Entonces fue Jesús a donde estaba sentado el enfermo y, tomándolo de la mano, dijo: «Levántate y vete por tu camino. No has pedido que te curara, pero yo conozco el deseo de tu corazón y la fe de tu alma». Antes de que el hombre hubiera salido de la sala, Jesús volvió a su asiento y, dirigiéndose a los comensales, dijo: «Mi Padre hace estas obras no para tentaros a que entréis al reino, sino para revelarse a los que ya están en el reino. Podéis percibir que corresponde al carácter del Padre hacer precisamente estas cosas, porque ¿cuál de entre vosotros, que posea un animal preferido y que éste caiga en el pozo el día sábado, no iría inmediatamente a rescatarlo?» Como nadie le contestó, y puesto que su anfitrión evidentemente aprobaba lo que estaba ocurriendo, Jesús se puso de pie y habló a todos los que estaban presentes: «Hermanos míos, cuando se os invita a un festín de boda, no os sentéis en el asiento principal en caso de que haya un hombre más merecedor que vosotros entre los invitados, y el anfitrión tenga que venir a vosotros y pediros que dejéis vuestro sitio a este otro huésped honrado.
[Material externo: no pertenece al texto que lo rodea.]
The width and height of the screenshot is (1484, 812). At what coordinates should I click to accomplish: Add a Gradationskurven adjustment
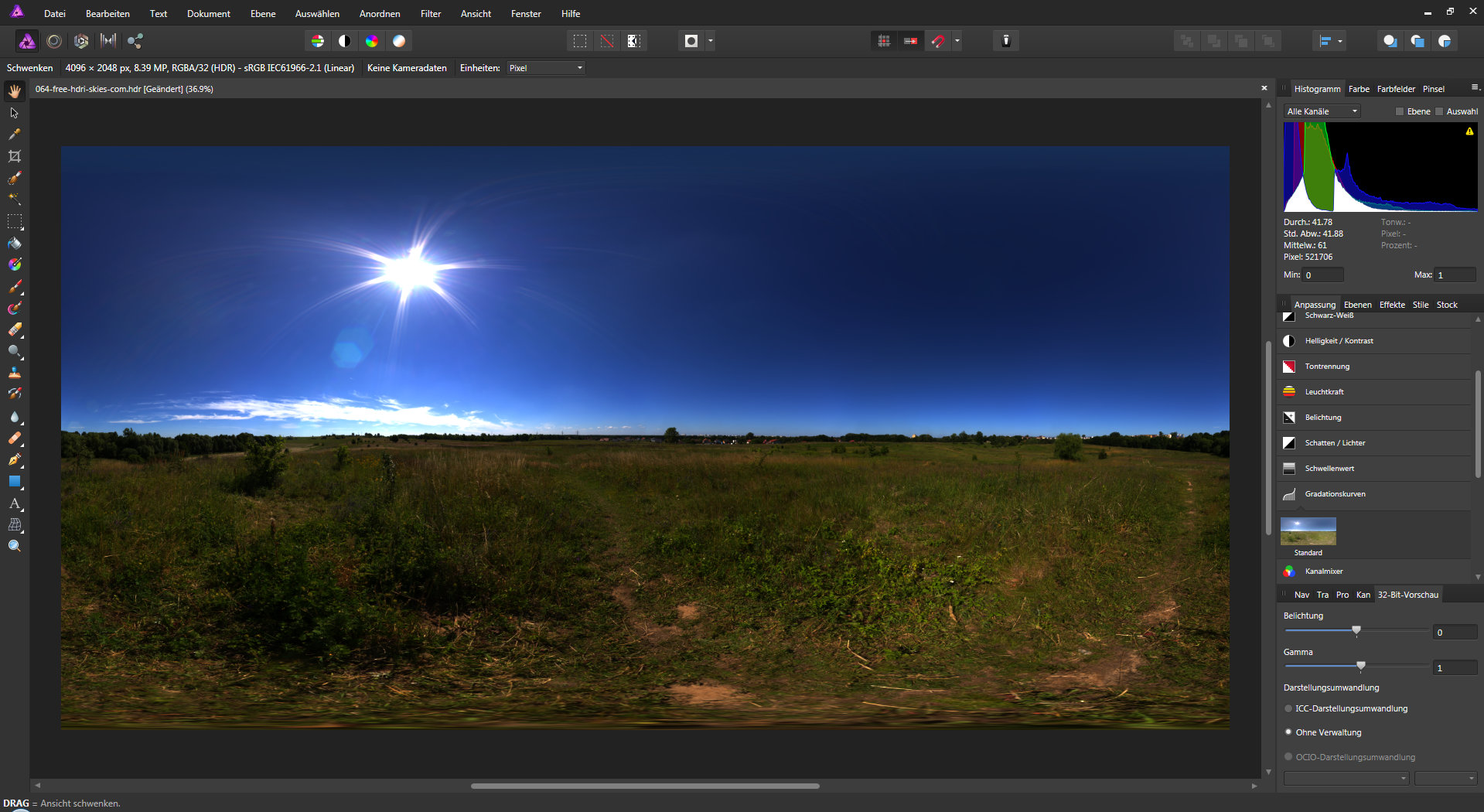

En este caso, tendréis que pasar la vergüenza de trasladaros a un sitio de menos honra en la mesa. Cuando se os invita a una fiesta, es demostración de sabiduría, al llegar a la mesa del festín, buscar el lugar más humilde y allí sentarse, para que, cuando el anfitrión contemple a sus huéspedes, pueda decirte: ‘Amigo mío, ¿por qué te sientas en el asiento del más humilde? Ven más arriba’; así aquél tendrá gloria en la presencia de los demás invitados. No os olvidéis: el que se exalta a sí mismo será humillado, mientras que el que verdaderamente se humilla será exaltado. Por lo tanto, cuando tengáis convidados a cenar, no invitéis siempre a vuestros amigos, vuestros hermanos, vuestros parientes o vuestros vecinos ricos para que ellos os devuelvan atenciones invitándoos a sus fiestas, y de este modo recibáis vosotros la recompensa. Cuando hagáis banquete, invitad de cuando en cuando a los pobres, los tullidos y los ciegos. De esta manera obtendréis bendiciones en el corazón, porque vosotros bien sabéis que el cojo y el ciego no os pueden recompensar por vuestro ministerio amante».